GIVEN TEXT START
Limitations of this research project include a restricted number of animals per group in the first experimental study, caused by supply problems encountered with the loading system, which had been revised and modified prior to use in the second study. Moreover, the rat model comprises inherent limitations for knowledge transfer to humans, namely loading modifications caused by quadrupedal movement as well as its small size. Rat intervertebral discs contain notochordal cells, which have higher metabolism, and therefore a faster regeneration potential than humans, which makes it more preservative. Finally, biological and molecular mechanisms, along with growth plate extracellular matrix composition, which play a key role in growth regulation and the understanding of interaction phenomena between macroscopically applied loading and cellular response, were not addressed in this thesis.
GIVEN TEXT END
RECORD EXCERPTS START
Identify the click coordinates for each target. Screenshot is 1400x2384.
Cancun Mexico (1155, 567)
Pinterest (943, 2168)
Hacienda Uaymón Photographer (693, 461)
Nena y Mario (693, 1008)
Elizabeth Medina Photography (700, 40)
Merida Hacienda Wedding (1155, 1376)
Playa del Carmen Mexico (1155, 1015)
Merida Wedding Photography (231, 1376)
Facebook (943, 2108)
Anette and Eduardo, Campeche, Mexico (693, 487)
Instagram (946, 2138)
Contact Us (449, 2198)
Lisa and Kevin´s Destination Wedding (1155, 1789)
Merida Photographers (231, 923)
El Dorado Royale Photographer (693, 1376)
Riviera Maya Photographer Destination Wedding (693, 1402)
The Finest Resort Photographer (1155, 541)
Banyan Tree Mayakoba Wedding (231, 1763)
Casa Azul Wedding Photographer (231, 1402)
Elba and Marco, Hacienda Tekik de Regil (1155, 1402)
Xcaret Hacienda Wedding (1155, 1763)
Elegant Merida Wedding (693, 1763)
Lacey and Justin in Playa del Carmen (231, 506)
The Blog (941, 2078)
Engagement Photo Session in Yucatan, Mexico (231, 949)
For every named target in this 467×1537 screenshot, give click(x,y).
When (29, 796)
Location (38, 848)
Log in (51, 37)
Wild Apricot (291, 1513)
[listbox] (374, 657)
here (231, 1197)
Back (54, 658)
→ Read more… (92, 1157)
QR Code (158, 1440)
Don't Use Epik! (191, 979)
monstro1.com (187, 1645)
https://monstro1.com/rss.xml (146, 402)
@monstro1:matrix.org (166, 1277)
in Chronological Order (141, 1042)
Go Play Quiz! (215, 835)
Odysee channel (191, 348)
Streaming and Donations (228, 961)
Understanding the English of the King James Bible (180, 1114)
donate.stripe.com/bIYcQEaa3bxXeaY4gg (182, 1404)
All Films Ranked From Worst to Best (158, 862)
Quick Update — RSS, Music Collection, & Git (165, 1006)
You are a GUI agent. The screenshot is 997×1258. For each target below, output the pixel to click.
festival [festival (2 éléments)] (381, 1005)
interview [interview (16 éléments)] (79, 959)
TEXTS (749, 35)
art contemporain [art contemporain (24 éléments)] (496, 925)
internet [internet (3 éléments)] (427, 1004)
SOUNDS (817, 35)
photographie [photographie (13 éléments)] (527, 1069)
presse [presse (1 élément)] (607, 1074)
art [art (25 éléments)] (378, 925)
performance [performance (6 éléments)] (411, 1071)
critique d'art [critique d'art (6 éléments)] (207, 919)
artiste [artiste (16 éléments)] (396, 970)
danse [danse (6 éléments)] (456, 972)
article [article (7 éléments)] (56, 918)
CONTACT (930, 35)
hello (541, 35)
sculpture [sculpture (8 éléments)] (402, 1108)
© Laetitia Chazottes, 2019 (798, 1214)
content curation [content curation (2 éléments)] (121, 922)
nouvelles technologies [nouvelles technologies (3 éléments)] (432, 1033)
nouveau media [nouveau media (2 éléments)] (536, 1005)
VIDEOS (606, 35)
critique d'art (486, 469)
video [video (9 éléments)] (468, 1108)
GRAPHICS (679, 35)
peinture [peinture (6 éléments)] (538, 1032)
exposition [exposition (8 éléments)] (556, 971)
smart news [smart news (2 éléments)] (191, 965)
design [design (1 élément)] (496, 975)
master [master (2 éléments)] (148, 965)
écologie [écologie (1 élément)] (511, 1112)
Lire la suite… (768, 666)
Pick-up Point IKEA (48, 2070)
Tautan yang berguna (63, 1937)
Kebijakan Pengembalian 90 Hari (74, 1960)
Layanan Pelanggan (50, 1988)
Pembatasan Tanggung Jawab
RECORD EXCERPTS END
EXERCISE INSTRUCTIONS:
1: Answer these questions from the passage on the research project's limitations:
(a) What caused the restricted number of animals per group in the first experimental study?
(b) What kind of cells do rat intervertebral discs contain?
(c) Besides quadrupedal movement, what feature of the rat model is named as a limitation for knowledge transfer to humans?
2: Carry on the passage about the research project's limitations, starting after its final sentence.

ANSWERS BELOW:
1:
(a) Supply problems encountered with the loading system.
(b) Notochordal cells.
(c) Its small size.

2:
Despite the aforementioned limitations, this study is the first to investigate different combinations of cyclic dynamic compression parameters (frequency, magnitude) on growth modulation in vivo. Moreover, the study provides knowledge on growth plate and intervertebral disc mechanobiology following application and subsequent removal of static and dynamic compression during the rat growth spurt, similar to human puberty. This knowledge presents clinical interest for the development of new fusionless implants and the understanding of the impacts of current treatments applying compression on soft tissues in pediatric patients.
In conclusion, with similar growth modulation, dynamic compression would better preserve the integrity and functionality of soft tissues such as the growth plate, and intervertebral disc, compared to static compression. This knowledge is essential in order to better understand, as well as predict long-term effects and design treatments offering the best compromise to pediatric growing patients with progressive musculoskeletal deformities.